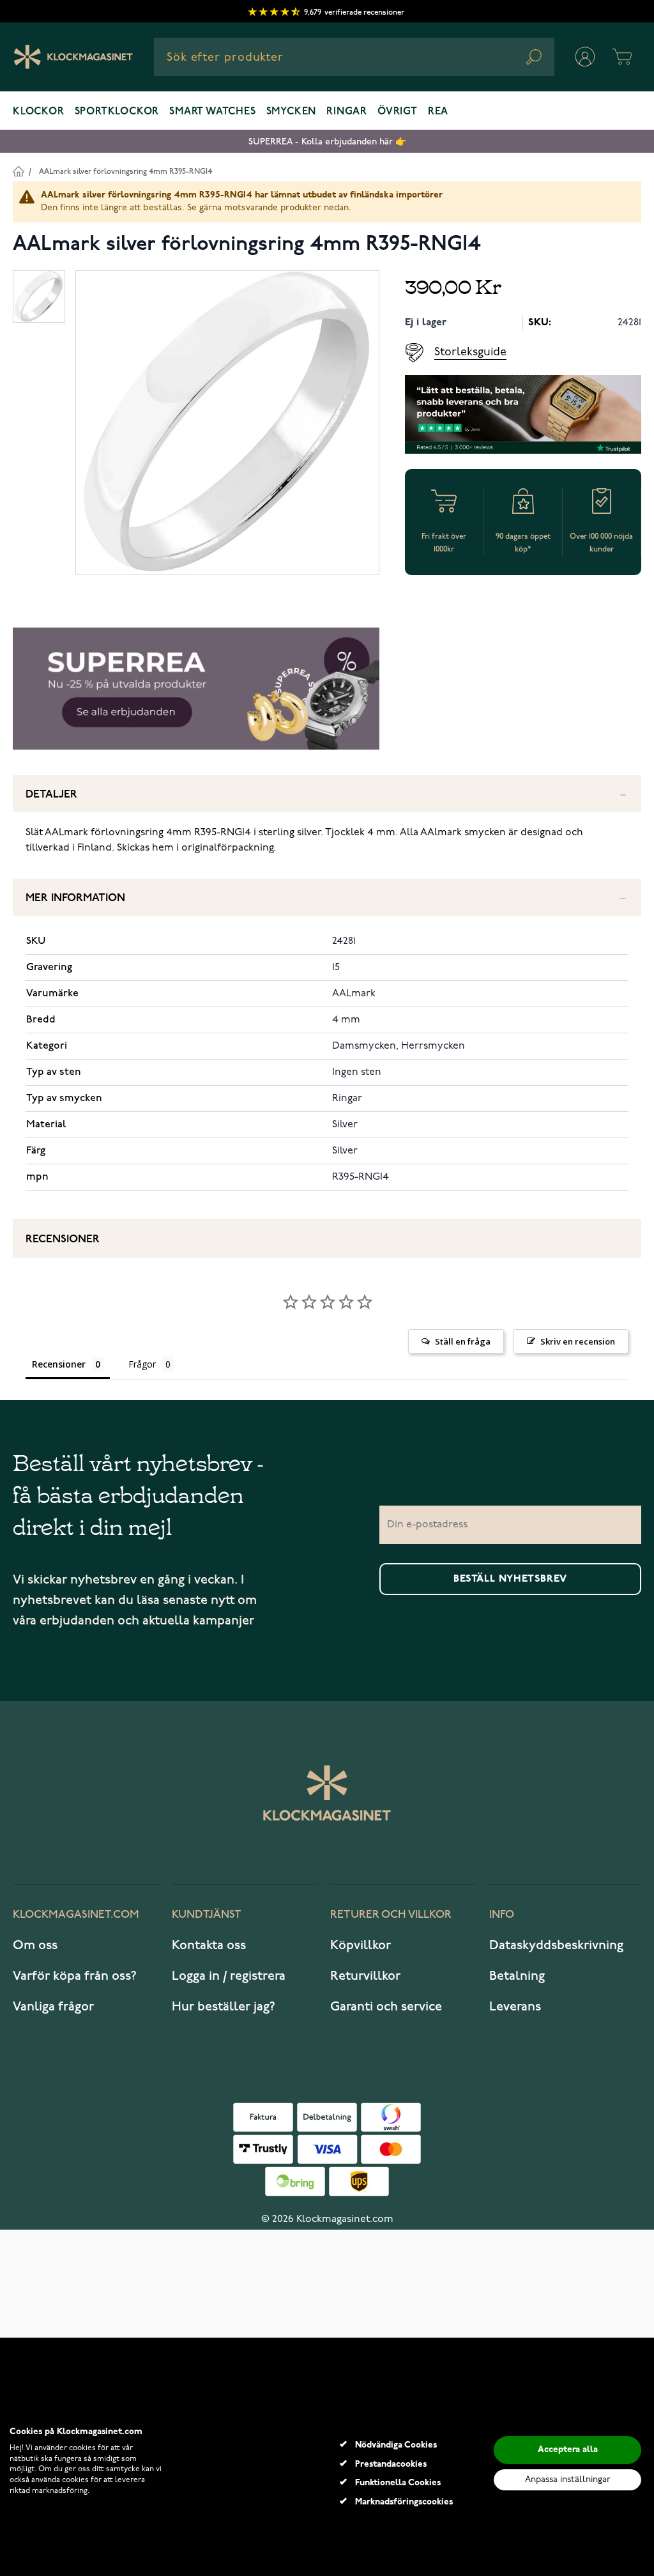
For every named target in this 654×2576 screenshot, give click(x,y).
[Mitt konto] (585, 57)
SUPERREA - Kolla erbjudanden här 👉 (327, 141)
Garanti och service (386, 2006)
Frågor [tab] (142, 1364)
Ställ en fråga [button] (462, 1341)
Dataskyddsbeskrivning (556, 1945)
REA (438, 112)
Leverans (515, 2006)
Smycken (291, 112)
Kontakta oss (209, 1945)
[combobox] (354, 57)
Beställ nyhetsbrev (510, 1579)
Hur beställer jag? (223, 2006)
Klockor (39, 112)
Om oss (35, 1945)
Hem (18, 171)
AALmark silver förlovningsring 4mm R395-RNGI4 (125, 171)
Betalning (517, 1976)
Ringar (346, 112)
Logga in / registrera (228, 1976)
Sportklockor (117, 112)
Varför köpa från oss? (75, 1976)
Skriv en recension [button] (577, 1341)
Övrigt (397, 112)
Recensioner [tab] (59, 1364)
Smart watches (212, 112)
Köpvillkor (360, 1945)
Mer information (75, 898)
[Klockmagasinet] (73, 57)
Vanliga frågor (53, 2006)
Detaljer (51, 794)
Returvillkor (365, 1976)
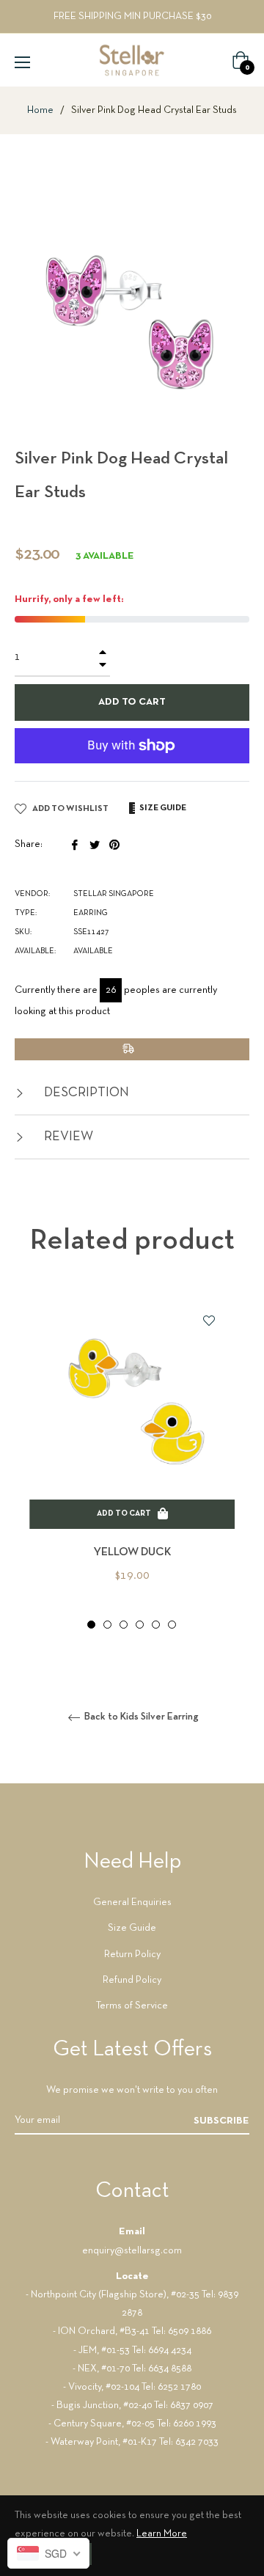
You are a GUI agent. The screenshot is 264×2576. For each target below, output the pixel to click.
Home (40, 110)
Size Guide (132, 1928)
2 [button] (107, 1625)
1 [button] (91, 1625)
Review (67, 1137)
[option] (132, 1462)
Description (85, 1093)
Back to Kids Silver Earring (140, 1717)
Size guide (162, 808)
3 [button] (124, 1625)
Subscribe (221, 2121)
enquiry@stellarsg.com (132, 2251)
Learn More (161, 2534)
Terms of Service (132, 2006)
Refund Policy (132, 1980)
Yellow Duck (132, 1552)
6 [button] (172, 1625)
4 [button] (140, 1625)
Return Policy (132, 1954)
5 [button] (156, 1625)
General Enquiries (132, 1902)
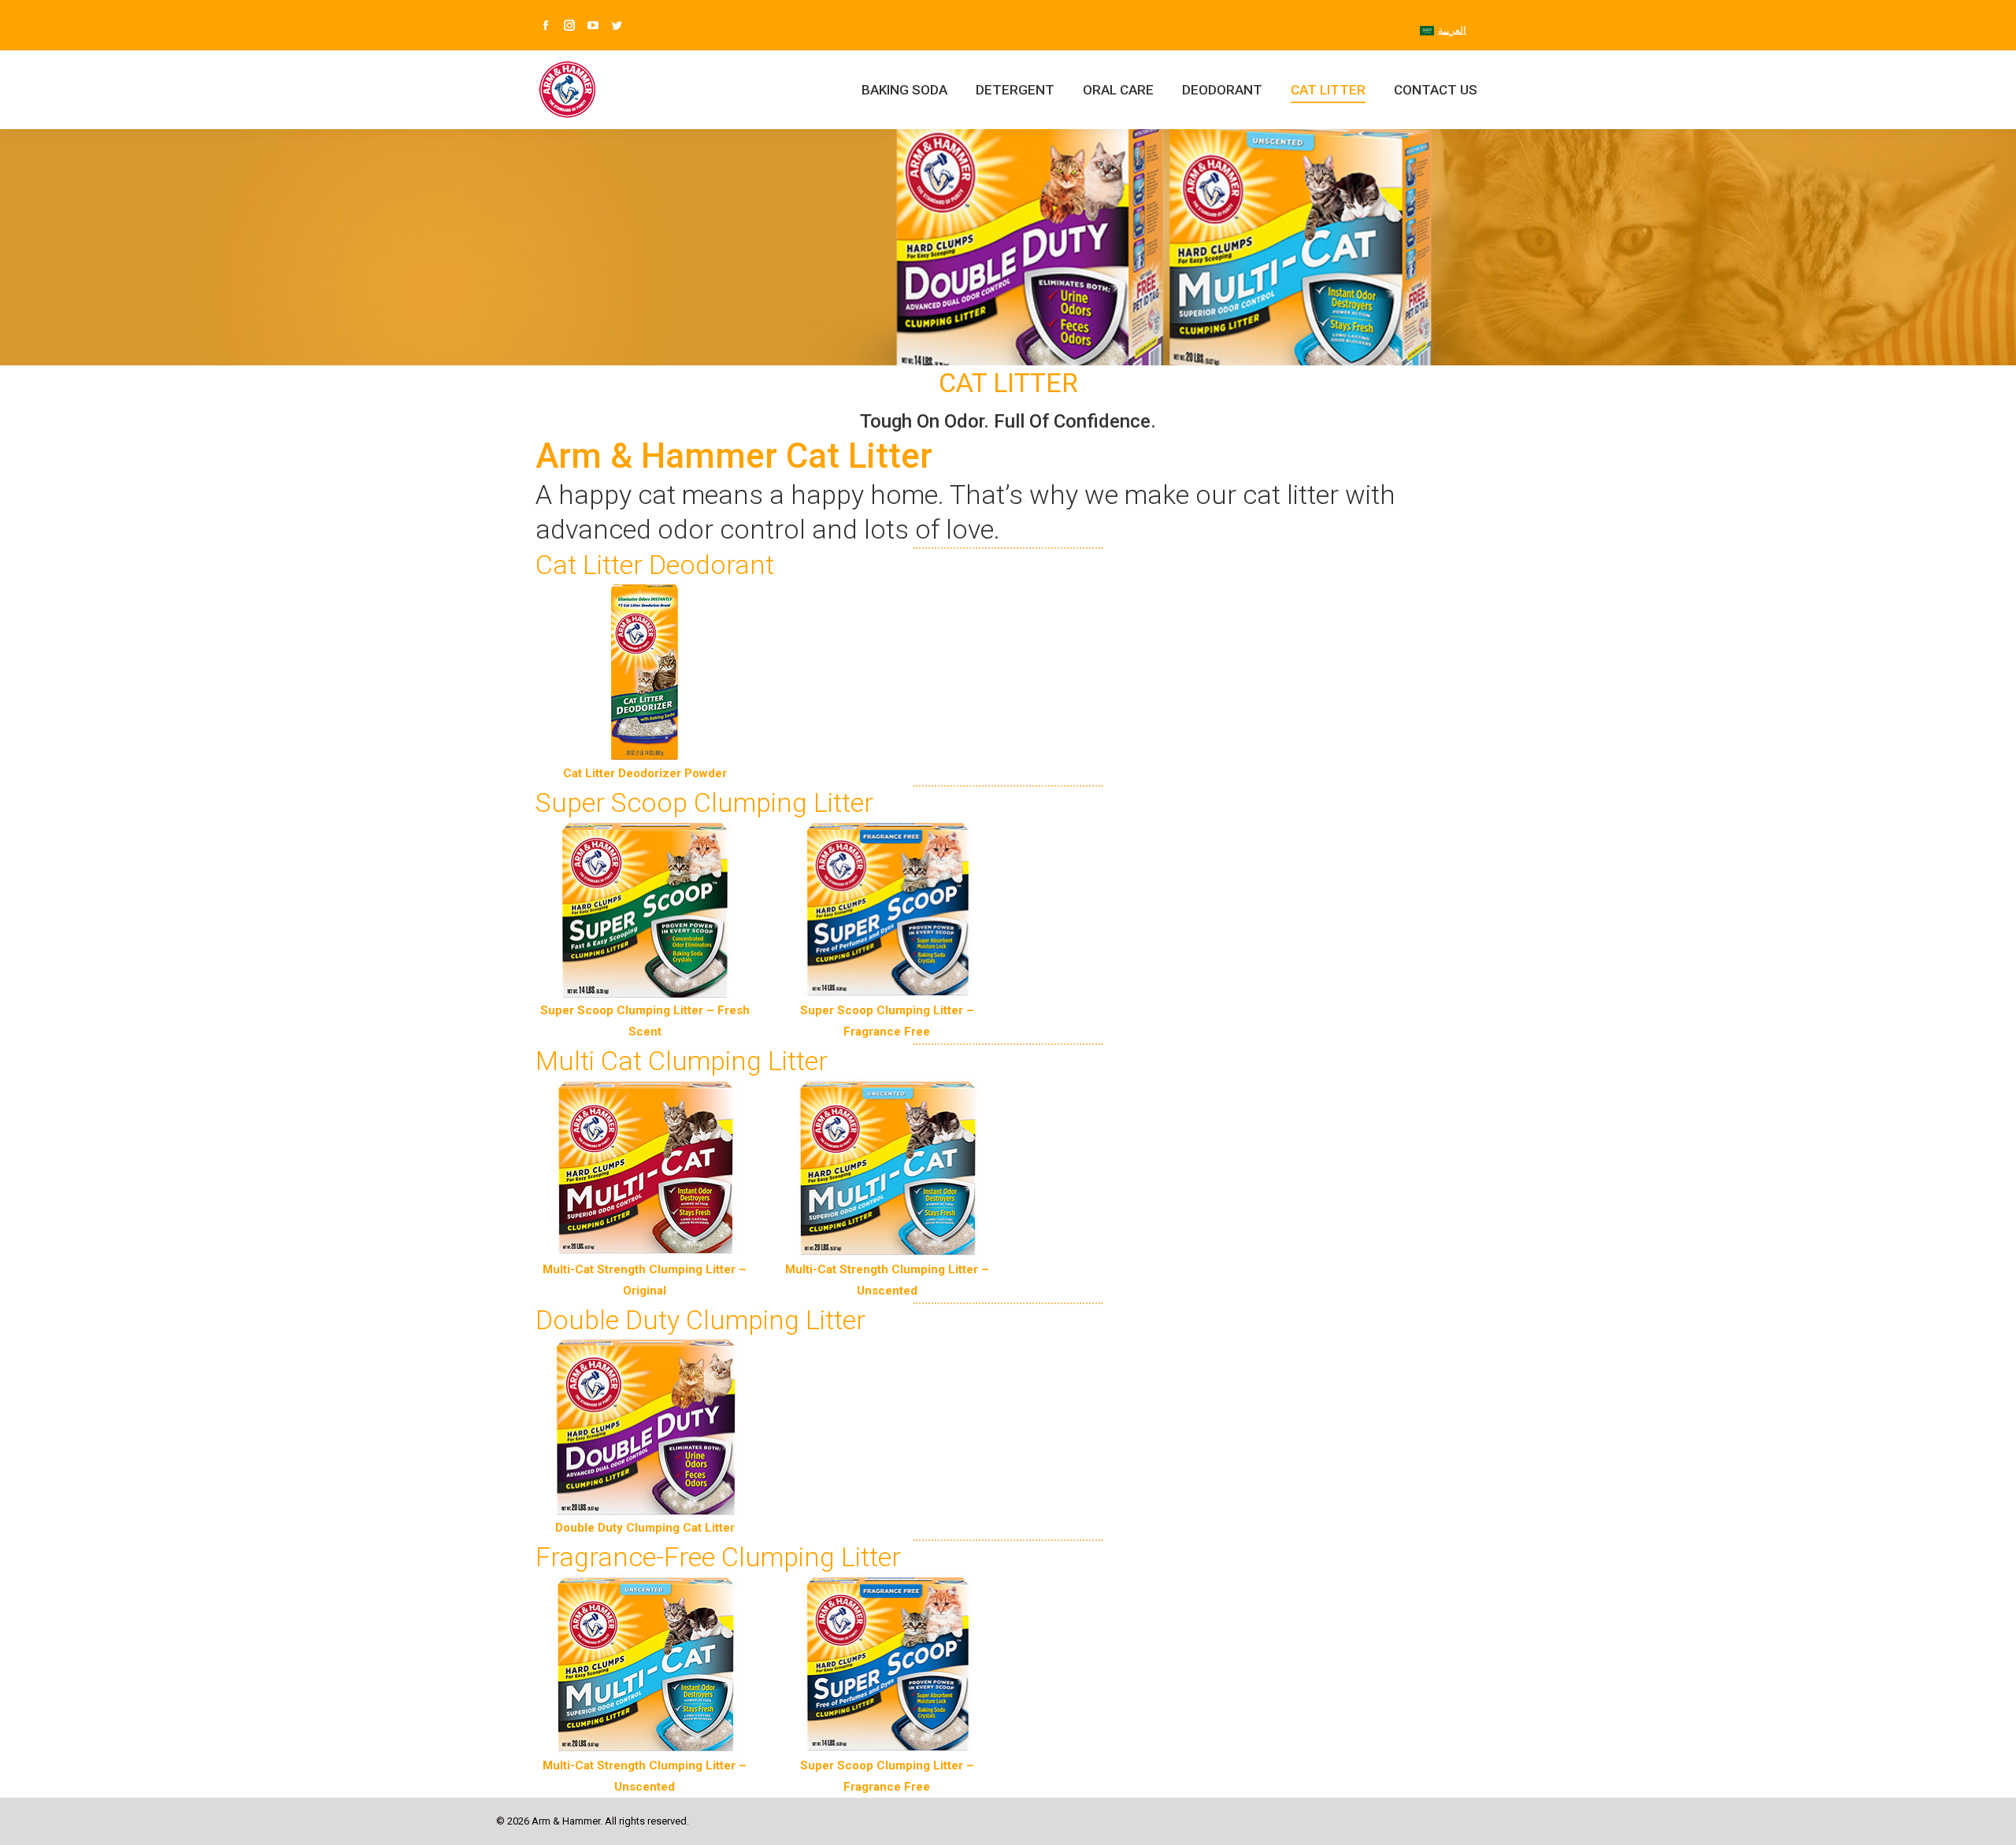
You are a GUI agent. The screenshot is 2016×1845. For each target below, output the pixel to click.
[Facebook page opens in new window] (546, 25)
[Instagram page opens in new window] (569, 25)
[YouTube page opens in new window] (593, 25)
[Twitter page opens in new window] (616, 25)
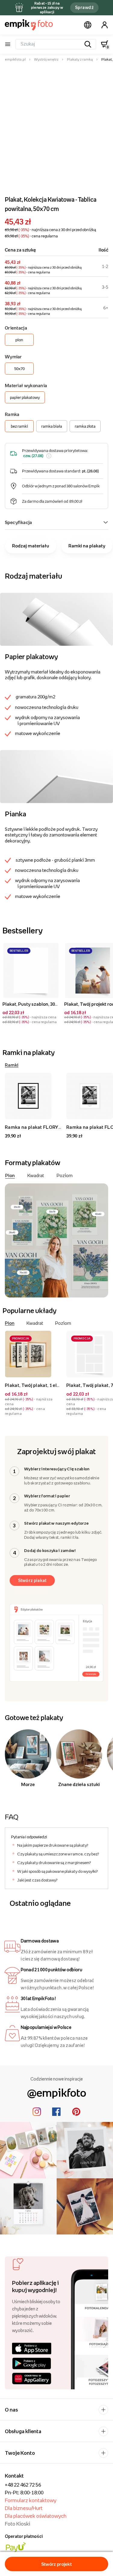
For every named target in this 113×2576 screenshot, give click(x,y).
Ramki (11, 1064)
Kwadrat (35, 1175)
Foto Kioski (17, 2523)
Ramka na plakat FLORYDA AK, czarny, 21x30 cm (58, 1127)
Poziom (65, 1175)
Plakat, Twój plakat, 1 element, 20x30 (45, 1385)
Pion (10, 1175)
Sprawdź (84, 7)
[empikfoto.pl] (29, 25)
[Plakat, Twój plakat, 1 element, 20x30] (33, 1354)
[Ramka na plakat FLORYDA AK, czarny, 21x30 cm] (33, 1096)
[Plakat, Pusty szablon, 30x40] (30, 970)
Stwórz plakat (32, 1580)
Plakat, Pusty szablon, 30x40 (32, 1004)
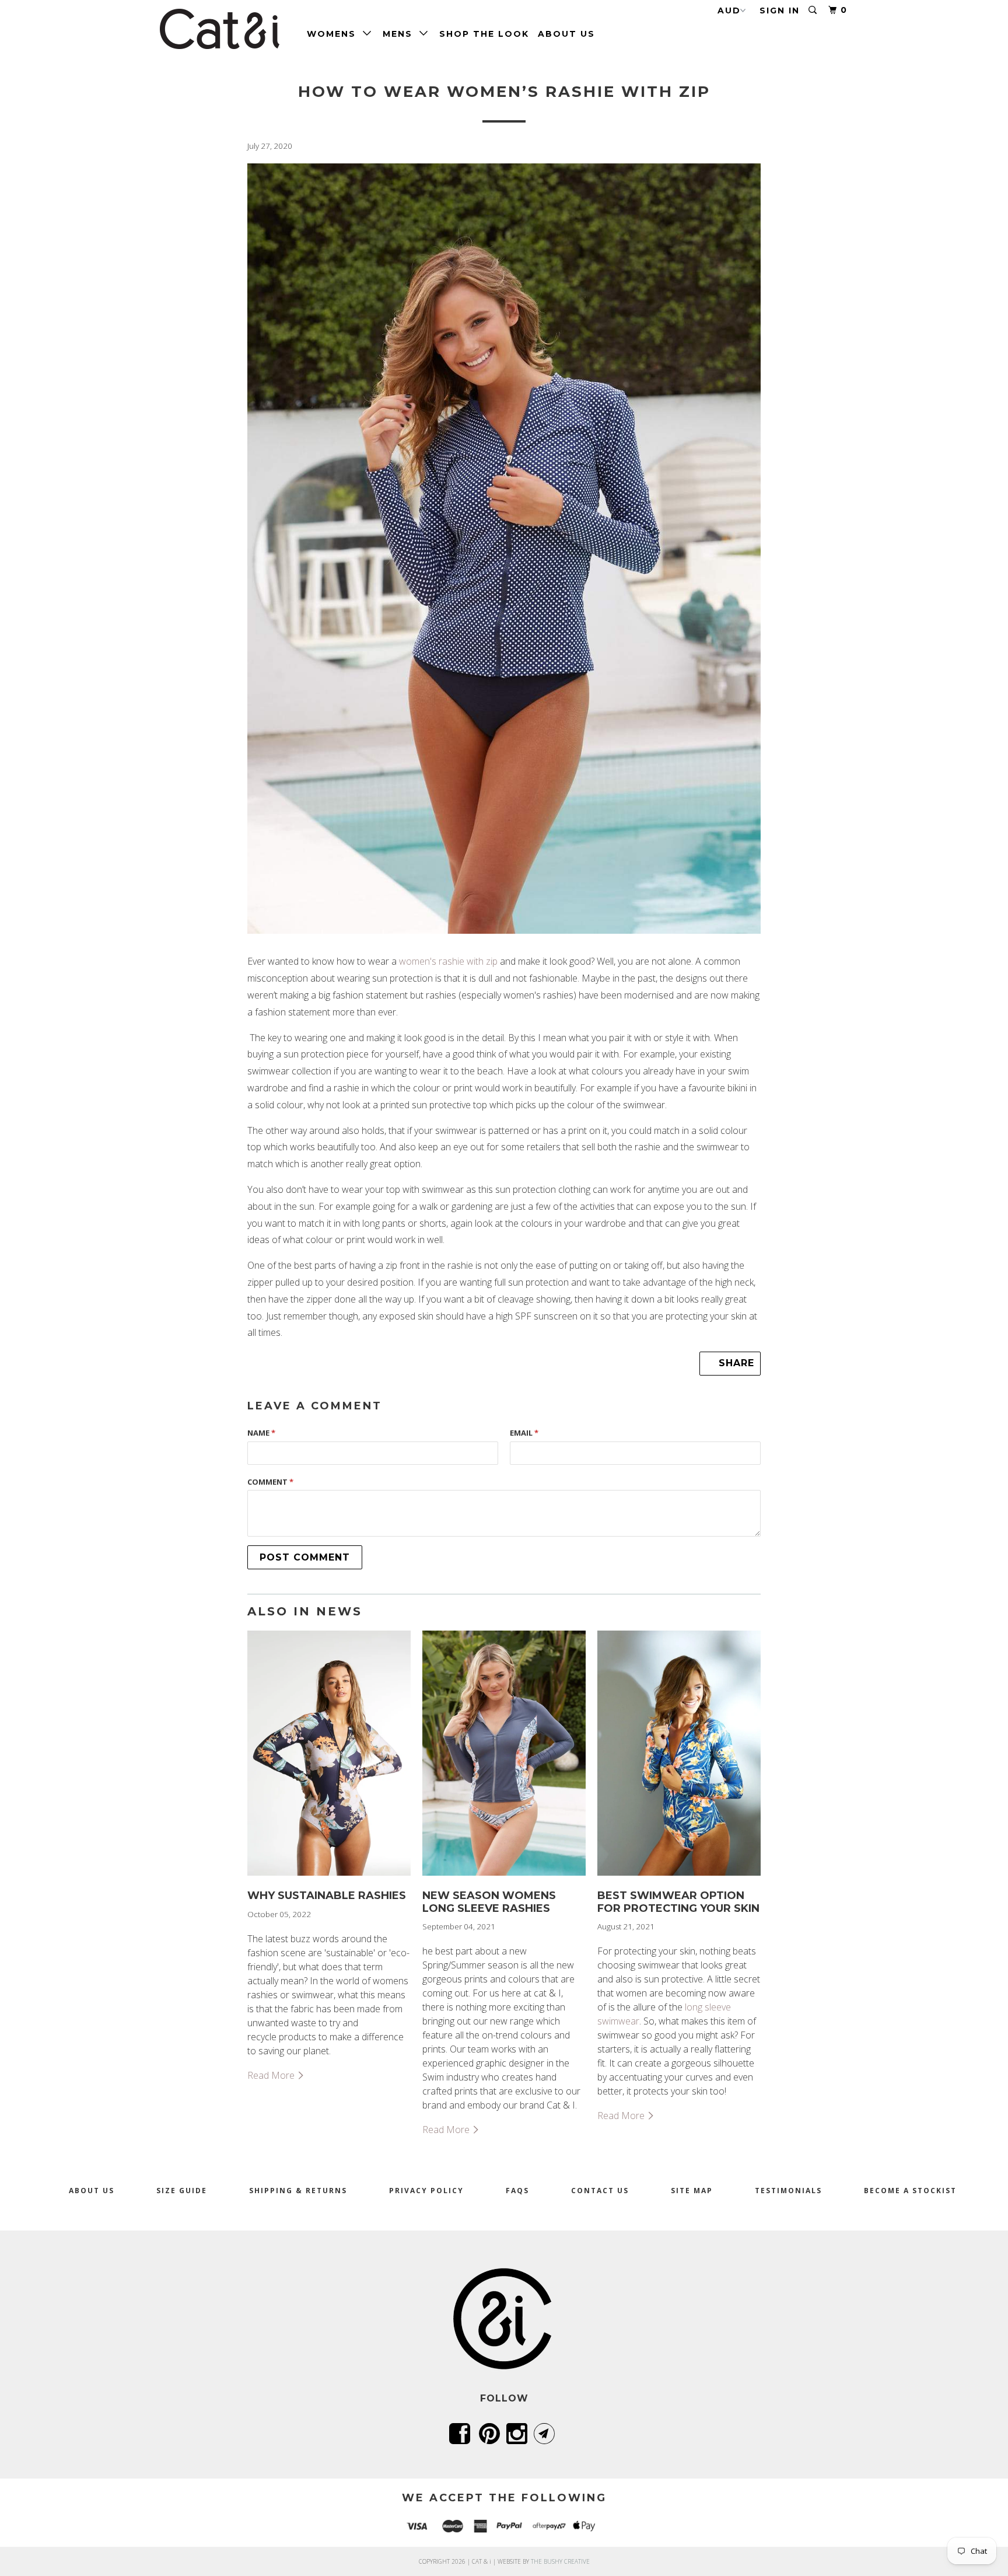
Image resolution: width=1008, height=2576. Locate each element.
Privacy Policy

###

→ Work to complete:
Word for word, return the listing above; the pictures do not belong in the copy.

→ Answer to the problem:
For every named target in this 654×2576 screenshot, give click(x,y).
[Mitt konto] (585, 57)
SUPERREA - Kolla erbjudanden här 👉 (327, 141)
Garanti och service (386, 2006)
Frågor [tab] (142, 1364)
Ställ en fråga [button] (462, 1341)
Dataskyddsbeskrivning (556, 1945)
REA (438, 112)
Leverans (515, 2006)
Smycken (291, 112)
Kontakta oss (209, 1945)
[combobox] (354, 57)
Beställ nyhetsbrev (510, 1579)
Hur beställer jag? (223, 2006)
Klockor (39, 112)
Om oss (35, 1945)
Hem (18, 171)
AALmark silver förlovningsring 4mm R395-RNGI4 (125, 171)
Betalning (517, 1976)
Ringar (346, 112)
Logga in / registrera (228, 1976)
Sportklockor (117, 112)
Varför köpa från oss? (75, 1976)
Skriv en recension [button] (577, 1341)
Övrigt (397, 112)
Recensioner [tab] (59, 1364)
Smart watches (212, 112)
Köpvillkor (360, 1945)
Mer information (75, 898)
[Klockmagasinet] (73, 57)
Vanliga frågor (53, 2006)
Detaljer (51, 794)
Returvillkor (365, 1976)
You are a GUI agent. The screenshot is 264×2576. For each target below, output the pixel to click.
Home (40, 110)
Size Guide (132, 1928)
2 [button] (107, 1625)
1 [button] (91, 1625)
Review (67, 1137)
[option] (132, 1462)
Description (85, 1093)
Back to Kids Silver Earring (140, 1717)
Size guide (162, 808)
3 [button] (124, 1625)
Subscribe (221, 2121)
enquiry@stellarsg.com (132, 2251)
Learn More (161, 2534)
Terms of Service (132, 2006)
Refund Policy (132, 1980)
Yellow Duck (132, 1552)
6 [button] (172, 1625)
4 [button] (140, 1625)
Return Policy (132, 1954)
5 [button] (156, 1625)
General Enquiries (132, 1902)
You are a GUI agent. The screenshot is 2016×1845. For each target below, output the pixel to click.
[Facebook page opens in new window] (546, 25)
[Instagram page opens in new window] (569, 25)
[YouTube page opens in new window] (593, 25)
[Twitter page opens in new window] (616, 25)
For every named target in this 113×2576 screenshot, give click(x,y).
Ramki (11, 1064)
Kwadrat (35, 1175)
Foto Kioski (17, 2523)
Ramka na plakat FLORYDA AK, czarny, 21x30 cm (58, 1127)
Poziom (65, 1175)
Plakat, Twój plakat, 1 element, 20x30 (45, 1385)
Pion (10, 1175)
Sprawdź (84, 7)
[empikfoto.pl] (29, 25)
[Plakat, Twój plakat, 1 element, 20x30] (33, 1354)
[Ramka na plakat FLORYDA AK, czarny, 21x30 cm] (33, 1096)
[Plakat, Pusty szablon, 30x40] (30, 970)
Stwórz plakat (32, 1580)
Plakat, Pusty szablon, 30x40 (32, 1004)
Image resolution: width=1008, height=2576. Locate each element.
Privacy Policy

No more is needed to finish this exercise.